** Text to read **
■ ■ ■ ■

2.1 Rate distortion cost

RDO used in JSVM is used to estimate the RDC for all modes using the Lagrangian parameter (λ). RDC is a cost function of rate and distortion with λ. This λ acts as a weighting parameter which adjusts the bit cost as

$$\matrix{{J(s,c,MODE|QP,{\lambda _{{\rm{MODE}}}}) = SSD(s,c,mode|QP) + } \hfill \cr {{\lambda _{{\rm{MODE}}}}R(s,c,MODE|QP)} \hfill \cr }$$

(1)

where λ_MODE is the weighting parameter or Lagrangian parameter, s is the original MB, c is the reconstructed MB, SSD is the sum of squared differences between s and c, QP is the quantization parameter, and R is the number of bit cost for motion vector, header information and the discrete cosine transform (DCT) coefficients.

2.2 Probability model

A desired mode list based on the probability of the mode to be the best possible mode with the co-located macro block has been evaluated in [10]. There is a correlation between an MB to be coded and its neighboring MB. With this correlation, a desired mode list is created with the highest probability to be the best mode. Therefore, a reference MB set P is described as

$$P = \left\{ {\matrix{{MB(j,x - 16,y - 16),MB(j,x - 16,y)} \hfill \cr {MB(j,x,y - 16)} \hfill \cr {MB(j,x + 16,y - 16),MB((j - 1),x,y)} \hfill \cr } } \right\}$$

(2)

where MB(j, x, y) denotes the MB located at the j-th frame with upper left pixel x, y, and MB((j−1)′,x,y) denotes the previous co-located MB located at (j−1)′-th frame (the same as the current coding MB) with upper left pixel x,y. The neighboring MB mode set Q is given by

$$Q = \{ {M_{MB}}|MB \in P\}$$

(3)

where M _MB denotes the encoding mode of MB. The approximated probability[9] of the mode to the best mode is given by the probability model as

$$\matrix{{P(m = M|M \in Q) \approx } \hfill \cr {P(m \in P){{\sum\limits_{MB \in P,{M_{MB}} = m} N (m = {M_{MB}})} \over {\sum\limits_{(m \in Q)} {\sum\limits_{MB \in P,{M_{MB = m}}} N } (m = {M_{MB}})}} = } \hfill \cr {K \times \sum\limits_{MB \in P,{M_{MB}} = M} N (m = {M_{MB}})} \hfill \cr }$$

(4)

where N(·) is the occurrence time of an event and K is constant. Here, M _MB is not an element of Q, which has less probability to be the best mode and is considered to be zero.

2.3 Mode correlation

There is a high degree of correlation for a selected candidate mode between a reference frame and the best mode of current frame[11], which is evaluated as follows a 4 layer model,

1)
When both reference 0 frame and reference 1 frame are SKIP modes, best mode is a SKIP and 16 × 16.

■ ■ ■ ■

Dataset records
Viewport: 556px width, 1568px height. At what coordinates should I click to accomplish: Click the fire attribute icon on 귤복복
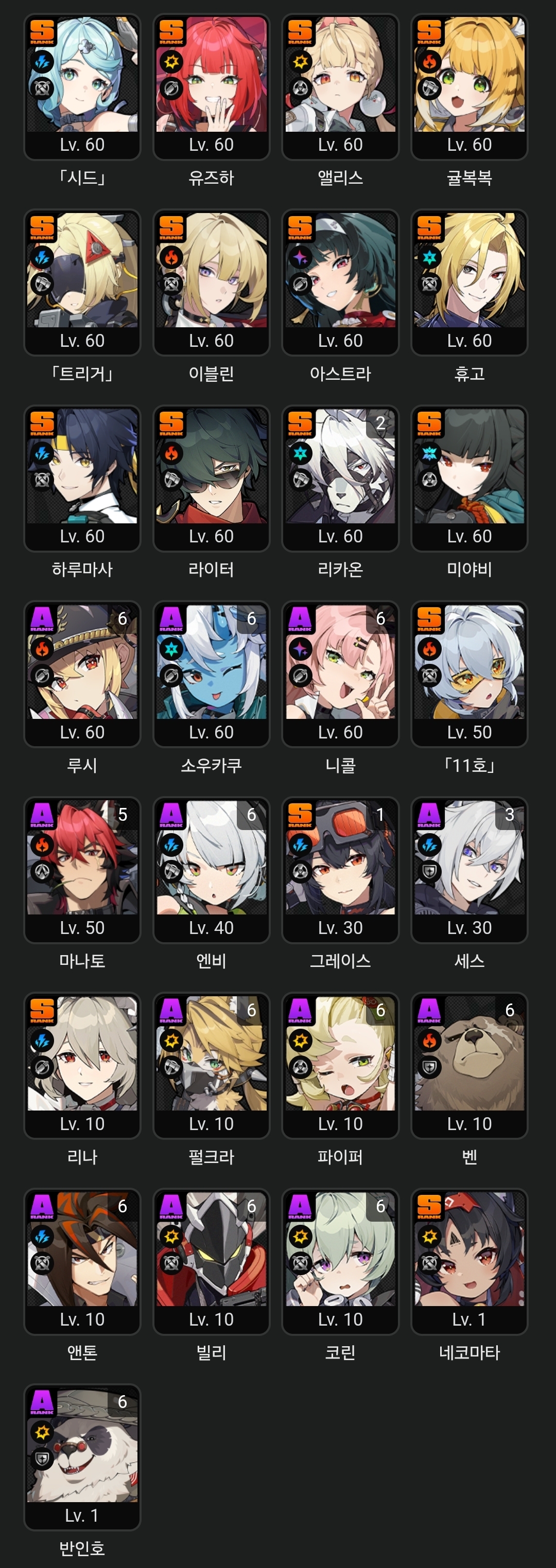coord(429,62)
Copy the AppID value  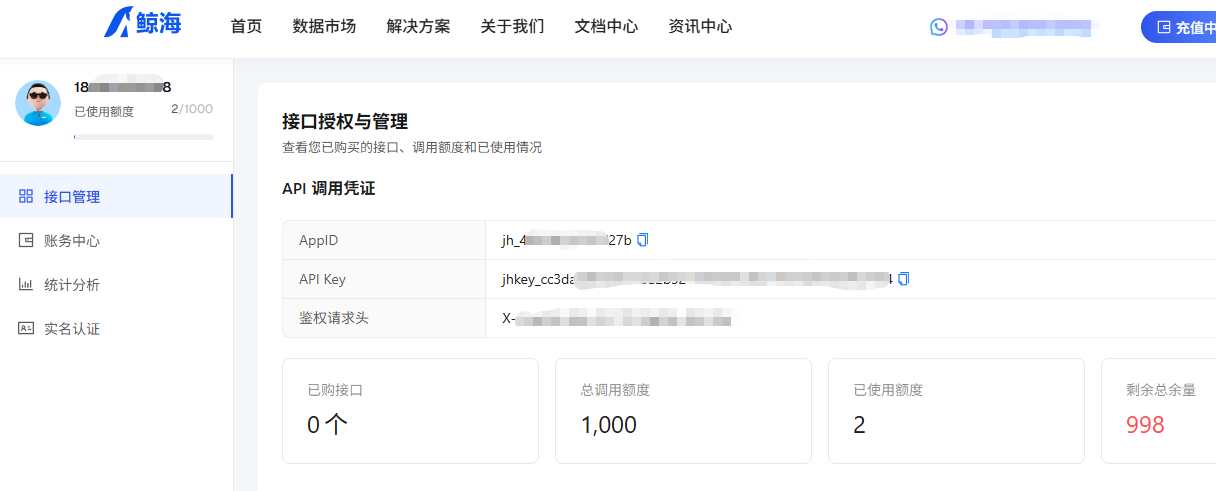643,240
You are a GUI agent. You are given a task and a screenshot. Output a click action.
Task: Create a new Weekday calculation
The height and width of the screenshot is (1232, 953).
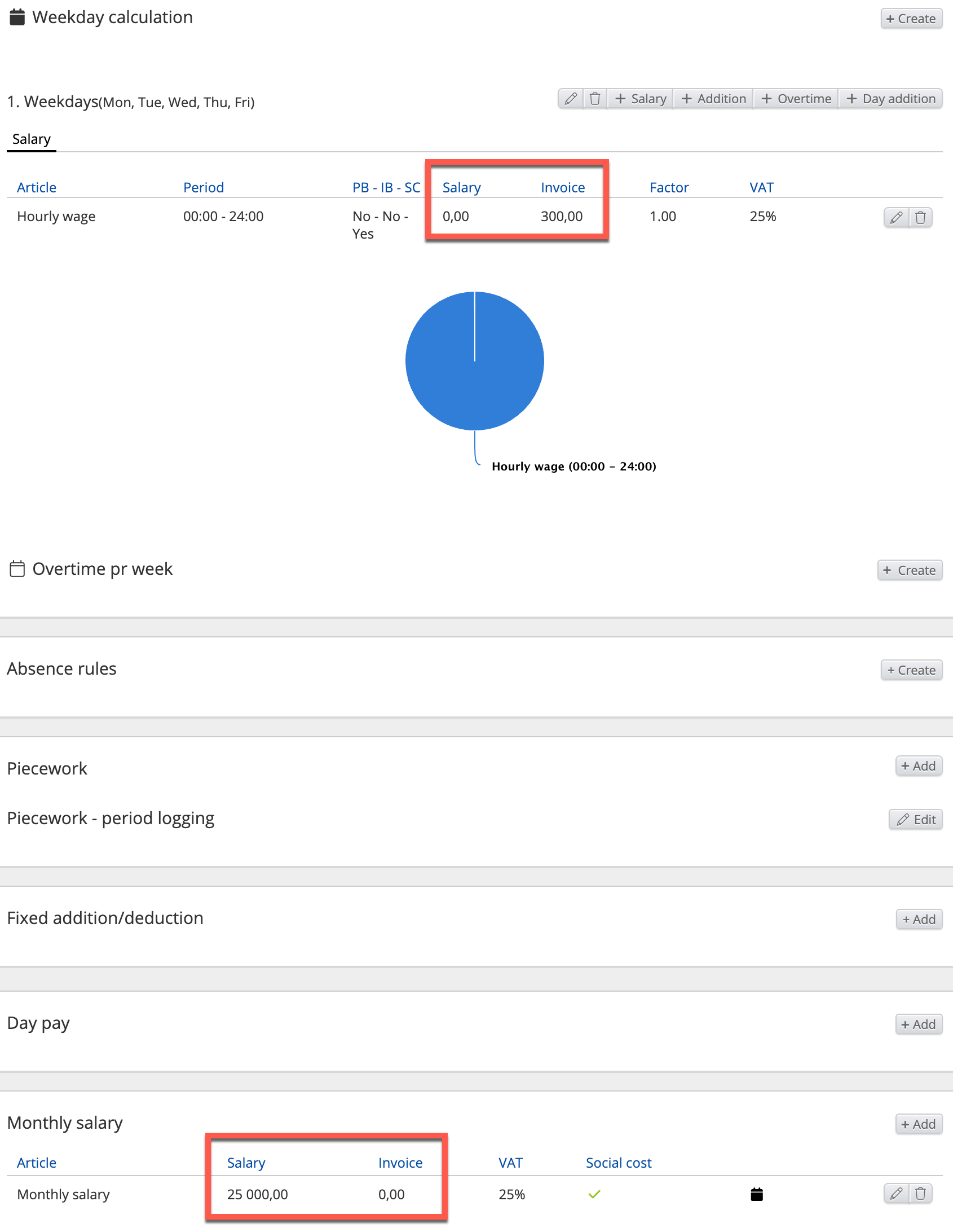(911, 19)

■ ■ ■ ■

Output the video coding passage word for word, starting at "where λ_MODE is" and ending at "transform (DCT) coefficients.".

** Task answer **
where λ_MODE is the weighting parameter or Lagrangian parameter, s is the original MB, c is the reconstructed MB, SSD is the sum of squared differences between s and c, QP is the quantization parameter, and R is the number of bit cost for motion vector, header information and the discrete cosine transform (DCT) coefficients.